Collected data entries
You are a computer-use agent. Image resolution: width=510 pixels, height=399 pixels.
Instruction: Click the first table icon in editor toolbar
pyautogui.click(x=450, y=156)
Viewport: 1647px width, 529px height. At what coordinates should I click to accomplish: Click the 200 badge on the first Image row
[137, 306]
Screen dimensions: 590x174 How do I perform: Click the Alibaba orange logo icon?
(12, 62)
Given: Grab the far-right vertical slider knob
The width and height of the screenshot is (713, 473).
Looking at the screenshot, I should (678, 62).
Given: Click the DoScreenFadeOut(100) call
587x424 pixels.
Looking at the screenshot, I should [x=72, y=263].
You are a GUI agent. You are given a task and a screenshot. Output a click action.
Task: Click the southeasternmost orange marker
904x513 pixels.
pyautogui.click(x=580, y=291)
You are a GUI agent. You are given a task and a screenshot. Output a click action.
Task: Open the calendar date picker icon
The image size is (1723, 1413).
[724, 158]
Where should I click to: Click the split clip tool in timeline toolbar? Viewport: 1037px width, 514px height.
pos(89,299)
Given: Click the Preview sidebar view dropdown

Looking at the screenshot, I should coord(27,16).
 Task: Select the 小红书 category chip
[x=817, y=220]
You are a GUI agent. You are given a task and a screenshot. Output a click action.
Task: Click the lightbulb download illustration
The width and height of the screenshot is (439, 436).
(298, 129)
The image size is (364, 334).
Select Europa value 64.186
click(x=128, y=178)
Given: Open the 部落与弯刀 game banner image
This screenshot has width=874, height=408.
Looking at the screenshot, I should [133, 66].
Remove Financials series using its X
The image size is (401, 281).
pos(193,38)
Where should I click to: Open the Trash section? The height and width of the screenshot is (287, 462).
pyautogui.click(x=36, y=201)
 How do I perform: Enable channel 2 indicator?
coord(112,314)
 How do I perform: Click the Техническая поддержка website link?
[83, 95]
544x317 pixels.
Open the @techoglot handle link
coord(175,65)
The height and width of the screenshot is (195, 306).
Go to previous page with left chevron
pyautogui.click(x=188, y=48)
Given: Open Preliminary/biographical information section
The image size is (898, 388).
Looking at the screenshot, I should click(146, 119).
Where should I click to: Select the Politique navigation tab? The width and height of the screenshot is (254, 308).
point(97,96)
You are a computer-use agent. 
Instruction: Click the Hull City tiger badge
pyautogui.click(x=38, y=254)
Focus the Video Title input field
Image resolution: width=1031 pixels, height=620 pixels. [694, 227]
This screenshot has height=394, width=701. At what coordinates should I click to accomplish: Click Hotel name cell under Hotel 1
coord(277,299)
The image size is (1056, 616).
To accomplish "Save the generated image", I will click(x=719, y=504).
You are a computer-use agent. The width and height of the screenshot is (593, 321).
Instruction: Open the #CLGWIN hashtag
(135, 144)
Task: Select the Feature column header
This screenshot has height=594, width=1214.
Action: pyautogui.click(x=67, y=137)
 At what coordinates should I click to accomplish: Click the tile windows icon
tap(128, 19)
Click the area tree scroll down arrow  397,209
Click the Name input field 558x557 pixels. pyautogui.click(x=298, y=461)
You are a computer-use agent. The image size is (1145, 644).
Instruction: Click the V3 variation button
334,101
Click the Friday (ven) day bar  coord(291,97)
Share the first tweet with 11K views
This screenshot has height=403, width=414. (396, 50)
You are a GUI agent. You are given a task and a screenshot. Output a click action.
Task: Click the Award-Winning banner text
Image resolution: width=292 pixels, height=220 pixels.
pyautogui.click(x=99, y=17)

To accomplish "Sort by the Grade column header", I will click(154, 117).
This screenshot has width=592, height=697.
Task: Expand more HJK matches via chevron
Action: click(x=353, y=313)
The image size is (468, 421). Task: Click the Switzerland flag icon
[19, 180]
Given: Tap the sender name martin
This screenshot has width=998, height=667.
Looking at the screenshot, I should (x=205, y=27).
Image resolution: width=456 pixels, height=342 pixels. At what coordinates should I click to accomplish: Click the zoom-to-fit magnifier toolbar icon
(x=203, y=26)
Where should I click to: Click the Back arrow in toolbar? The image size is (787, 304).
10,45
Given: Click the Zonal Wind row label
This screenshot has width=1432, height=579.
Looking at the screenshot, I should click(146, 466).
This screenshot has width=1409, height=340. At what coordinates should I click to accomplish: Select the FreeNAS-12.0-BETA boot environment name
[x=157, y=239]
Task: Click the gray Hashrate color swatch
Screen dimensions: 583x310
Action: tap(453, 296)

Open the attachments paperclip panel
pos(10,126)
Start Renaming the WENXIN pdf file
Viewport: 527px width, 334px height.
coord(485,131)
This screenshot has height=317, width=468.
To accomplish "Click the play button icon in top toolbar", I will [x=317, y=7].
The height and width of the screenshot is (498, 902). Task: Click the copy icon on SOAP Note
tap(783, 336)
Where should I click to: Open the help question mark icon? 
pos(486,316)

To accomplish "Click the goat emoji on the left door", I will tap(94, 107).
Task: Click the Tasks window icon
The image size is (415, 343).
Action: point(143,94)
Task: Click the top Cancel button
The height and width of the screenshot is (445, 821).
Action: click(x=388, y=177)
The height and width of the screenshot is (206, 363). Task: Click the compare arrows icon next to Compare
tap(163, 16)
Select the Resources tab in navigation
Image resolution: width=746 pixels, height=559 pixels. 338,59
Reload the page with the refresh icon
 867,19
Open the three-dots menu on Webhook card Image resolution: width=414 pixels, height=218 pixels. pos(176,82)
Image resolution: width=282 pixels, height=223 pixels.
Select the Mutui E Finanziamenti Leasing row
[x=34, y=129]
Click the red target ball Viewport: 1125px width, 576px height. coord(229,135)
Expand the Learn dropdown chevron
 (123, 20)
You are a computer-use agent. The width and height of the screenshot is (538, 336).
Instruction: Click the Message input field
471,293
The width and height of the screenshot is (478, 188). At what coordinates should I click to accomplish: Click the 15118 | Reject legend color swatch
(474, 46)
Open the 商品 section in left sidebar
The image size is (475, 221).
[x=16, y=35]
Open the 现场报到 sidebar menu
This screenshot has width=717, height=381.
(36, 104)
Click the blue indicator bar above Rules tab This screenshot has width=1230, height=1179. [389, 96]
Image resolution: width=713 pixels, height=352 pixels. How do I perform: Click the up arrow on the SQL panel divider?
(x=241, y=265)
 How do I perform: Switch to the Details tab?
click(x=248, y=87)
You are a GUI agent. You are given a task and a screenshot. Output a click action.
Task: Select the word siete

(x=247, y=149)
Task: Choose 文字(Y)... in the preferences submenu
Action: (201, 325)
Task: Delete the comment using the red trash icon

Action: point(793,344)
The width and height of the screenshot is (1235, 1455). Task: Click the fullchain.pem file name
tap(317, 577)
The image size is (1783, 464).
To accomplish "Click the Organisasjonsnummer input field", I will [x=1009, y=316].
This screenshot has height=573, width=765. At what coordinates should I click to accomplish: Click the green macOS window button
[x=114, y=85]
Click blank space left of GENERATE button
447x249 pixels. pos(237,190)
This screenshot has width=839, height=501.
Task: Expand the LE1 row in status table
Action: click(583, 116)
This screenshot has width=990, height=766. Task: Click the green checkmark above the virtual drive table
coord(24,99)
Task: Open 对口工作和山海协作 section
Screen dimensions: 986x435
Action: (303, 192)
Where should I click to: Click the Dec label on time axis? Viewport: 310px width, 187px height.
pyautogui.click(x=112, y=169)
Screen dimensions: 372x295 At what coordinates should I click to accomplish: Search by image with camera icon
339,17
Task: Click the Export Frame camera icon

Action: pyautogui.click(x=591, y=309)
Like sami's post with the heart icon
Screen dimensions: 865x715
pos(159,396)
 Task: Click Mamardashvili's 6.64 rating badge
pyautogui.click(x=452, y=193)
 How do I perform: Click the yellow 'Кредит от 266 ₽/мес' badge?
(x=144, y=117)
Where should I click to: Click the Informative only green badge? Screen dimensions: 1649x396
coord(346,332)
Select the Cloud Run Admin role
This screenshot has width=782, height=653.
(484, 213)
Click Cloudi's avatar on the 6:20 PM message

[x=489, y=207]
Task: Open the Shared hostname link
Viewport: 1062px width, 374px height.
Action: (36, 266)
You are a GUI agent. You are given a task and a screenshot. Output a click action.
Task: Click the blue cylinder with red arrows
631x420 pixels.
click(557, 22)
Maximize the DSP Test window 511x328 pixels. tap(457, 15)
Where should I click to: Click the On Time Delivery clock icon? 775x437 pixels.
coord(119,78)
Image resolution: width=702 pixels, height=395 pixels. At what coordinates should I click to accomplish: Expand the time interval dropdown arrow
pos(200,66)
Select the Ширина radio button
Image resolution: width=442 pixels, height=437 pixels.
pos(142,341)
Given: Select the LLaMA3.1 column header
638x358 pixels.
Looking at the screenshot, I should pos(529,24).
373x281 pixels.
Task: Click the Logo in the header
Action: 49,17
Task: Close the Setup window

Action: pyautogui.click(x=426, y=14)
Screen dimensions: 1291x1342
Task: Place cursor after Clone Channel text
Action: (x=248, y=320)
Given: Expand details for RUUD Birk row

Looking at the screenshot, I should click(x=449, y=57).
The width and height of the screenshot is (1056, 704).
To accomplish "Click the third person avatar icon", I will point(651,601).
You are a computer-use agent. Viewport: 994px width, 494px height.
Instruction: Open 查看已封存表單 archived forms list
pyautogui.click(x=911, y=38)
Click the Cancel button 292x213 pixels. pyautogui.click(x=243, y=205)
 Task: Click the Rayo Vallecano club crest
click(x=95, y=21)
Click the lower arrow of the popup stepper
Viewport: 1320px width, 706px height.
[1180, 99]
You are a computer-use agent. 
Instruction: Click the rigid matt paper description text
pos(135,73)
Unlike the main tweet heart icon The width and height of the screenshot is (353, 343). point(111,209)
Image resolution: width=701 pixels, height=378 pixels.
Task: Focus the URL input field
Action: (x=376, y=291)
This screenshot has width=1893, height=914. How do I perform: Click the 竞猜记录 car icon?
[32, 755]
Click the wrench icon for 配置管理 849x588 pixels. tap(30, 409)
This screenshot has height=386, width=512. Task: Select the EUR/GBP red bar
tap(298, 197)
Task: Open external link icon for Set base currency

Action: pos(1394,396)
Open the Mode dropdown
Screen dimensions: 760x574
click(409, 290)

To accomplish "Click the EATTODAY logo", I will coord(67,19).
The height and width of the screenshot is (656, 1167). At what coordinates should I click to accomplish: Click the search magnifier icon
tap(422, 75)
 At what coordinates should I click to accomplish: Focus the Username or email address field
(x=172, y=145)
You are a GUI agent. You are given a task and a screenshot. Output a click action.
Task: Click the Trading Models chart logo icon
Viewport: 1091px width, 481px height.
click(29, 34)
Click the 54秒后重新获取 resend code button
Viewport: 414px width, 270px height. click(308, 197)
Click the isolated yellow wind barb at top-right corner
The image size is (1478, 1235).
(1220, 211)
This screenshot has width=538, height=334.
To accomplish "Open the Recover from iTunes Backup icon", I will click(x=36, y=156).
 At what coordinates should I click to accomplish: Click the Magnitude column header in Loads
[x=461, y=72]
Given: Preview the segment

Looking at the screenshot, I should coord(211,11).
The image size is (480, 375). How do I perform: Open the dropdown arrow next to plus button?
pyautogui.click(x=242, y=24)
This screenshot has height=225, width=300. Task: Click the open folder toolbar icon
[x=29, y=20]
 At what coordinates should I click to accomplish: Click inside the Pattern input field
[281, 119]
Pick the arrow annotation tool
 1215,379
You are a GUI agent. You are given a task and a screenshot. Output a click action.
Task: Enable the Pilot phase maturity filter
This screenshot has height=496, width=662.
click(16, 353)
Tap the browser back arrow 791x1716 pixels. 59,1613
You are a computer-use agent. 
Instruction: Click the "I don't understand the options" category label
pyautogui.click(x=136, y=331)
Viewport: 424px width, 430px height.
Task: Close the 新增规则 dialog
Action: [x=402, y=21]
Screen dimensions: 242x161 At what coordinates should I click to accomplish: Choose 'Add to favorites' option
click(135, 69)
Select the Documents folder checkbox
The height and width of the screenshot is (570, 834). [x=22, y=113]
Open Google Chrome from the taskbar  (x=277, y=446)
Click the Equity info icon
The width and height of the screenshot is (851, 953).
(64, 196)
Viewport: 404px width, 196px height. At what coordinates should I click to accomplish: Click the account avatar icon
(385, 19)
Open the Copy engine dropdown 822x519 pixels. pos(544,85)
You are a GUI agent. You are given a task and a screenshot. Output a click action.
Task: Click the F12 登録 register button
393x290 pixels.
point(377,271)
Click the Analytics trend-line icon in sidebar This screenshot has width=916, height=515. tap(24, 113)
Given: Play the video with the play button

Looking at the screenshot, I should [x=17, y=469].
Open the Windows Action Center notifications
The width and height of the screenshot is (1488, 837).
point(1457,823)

◆ PROBLEM DETAILS
Those lines of the records that contain the string "banner" should be identified and copied.

◆ EXPECTED ANSWER
Given: Open the 部落与弯刀 game banner image
Task: Click the Award-Winning banner text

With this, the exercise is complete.